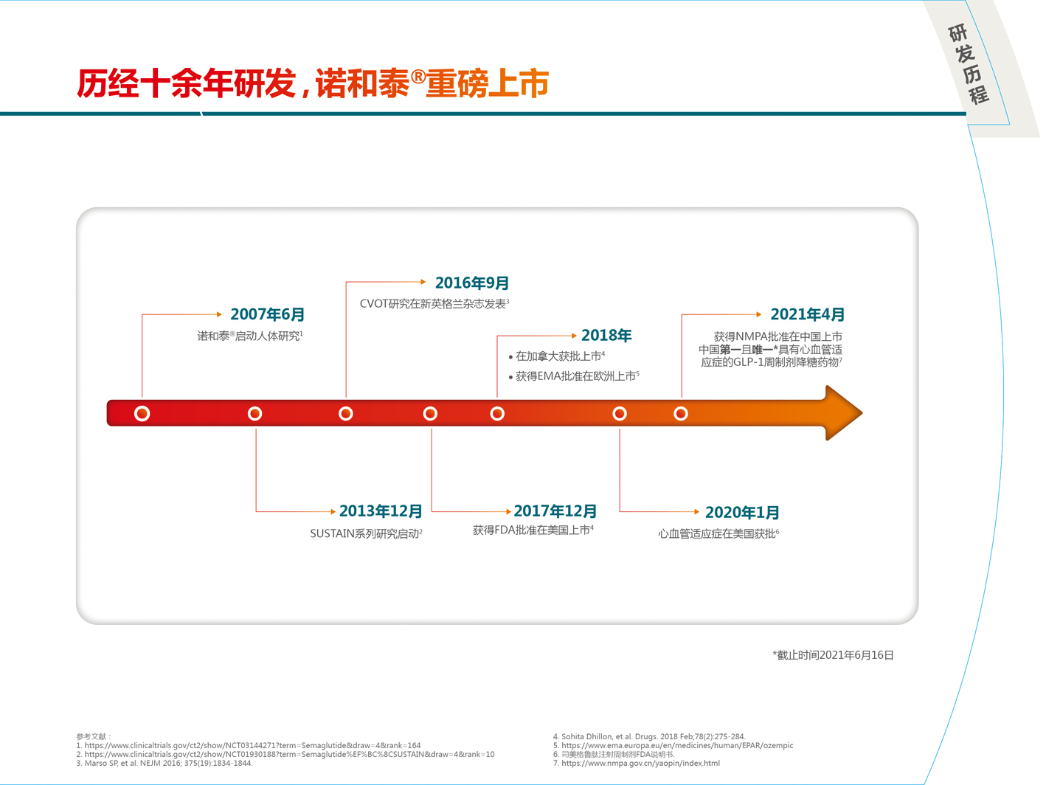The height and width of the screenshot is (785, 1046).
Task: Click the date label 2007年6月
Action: click(x=267, y=314)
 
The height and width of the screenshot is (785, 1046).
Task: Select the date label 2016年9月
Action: click(x=472, y=283)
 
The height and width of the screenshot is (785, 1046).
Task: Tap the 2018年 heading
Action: click(x=606, y=335)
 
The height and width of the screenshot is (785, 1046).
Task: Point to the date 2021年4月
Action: click(x=807, y=314)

# # # # #

* **REQUIRED TASK**:
Reproduce the listing above with "image" substituted for every "screenshot" and everything else unchanged. Leave the pictures out.

* **ANSWER BELOW**:
The height and width of the image is (785, 1046).
Task: Click the date label 2007年6月
Action: click(x=267, y=314)
 
The height and width of the image is (785, 1046).
Task: Select the date label 2016年9月
Action: click(x=472, y=283)
 
The height and width of the image is (785, 1046).
Task: Tap the 2018年 heading
Action: click(x=606, y=335)
 
The height and width of the image is (785, 1046).
Task: Point to the date 2021年4月
Action: click(x=807, y=314)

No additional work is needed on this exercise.